La false dichiarazioni di morte

Le presunte truffe messe in atto da Giuseppe (classe ’72) sarebbero servite a finanziare le attività illecite della consorteria mafiosa dedita principalmente al traffico di stupefacenti grazie ad un consolidato sistema, comprovato dalla documentazione acquisita e dagli esiti delle intercettazioni, in forza della quale gli indagati, dopo la stipula di diverse polizze vita, attendevano un periodo di almeno sei mesi prima di far dichiarare falsamente la morte dell’assicurato per incassare il premio di 200 mila euro. Ed erano certi che, trattandosi di contratti ritenuti di minor valore, i contratti assicurativi sulla vita non sarebbero stati soggetti ad ulteriori controlli dal parte delle agenzie, che si sarebbero limitate alla verifica della regolarità formale della documentazione presentata.

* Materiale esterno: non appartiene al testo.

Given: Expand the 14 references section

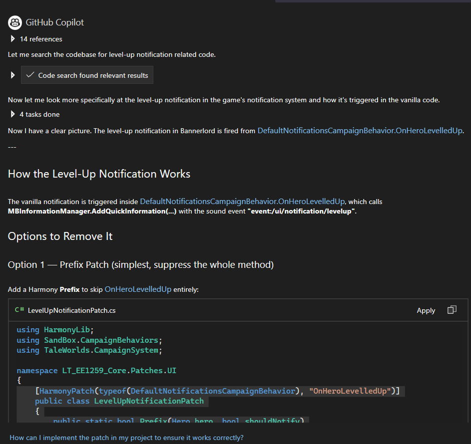Looking at the screenshot, I should pyautogui.click(x=13, y=39).
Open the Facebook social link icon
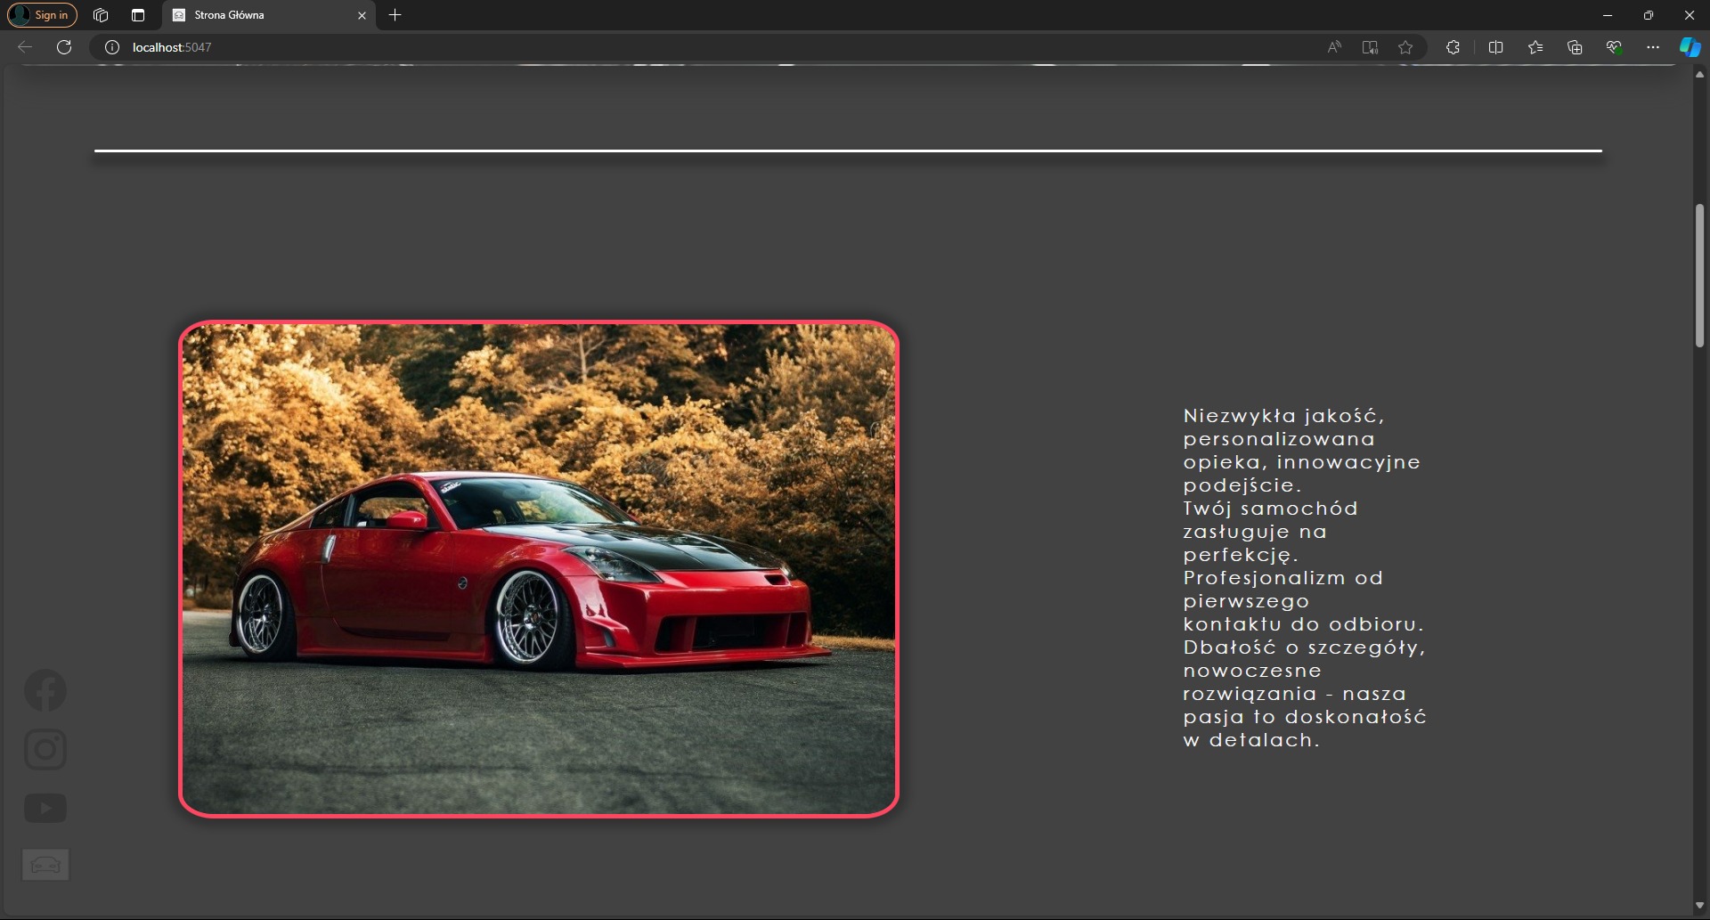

Le difficoltà e l’intervento della cosca

Non tutto filava però liscio all’interno della cosca. C’era chi nell’organizzazione incassava e poi non distribuiva il premio come da accordi. In un’altra intercettazione si evinceva che i fratelli Marsalone si trovavano in grande difficoltà, poiché erano ancora creditori di alcune somme da parte di alcuni componenti del sodalizio derivanti da queste truffe. Addirittura per recuperare i soldi fu chiesto l’intervento della famiglia mafiosa dei Tumminello, ricadente nel territorio di Resuttana.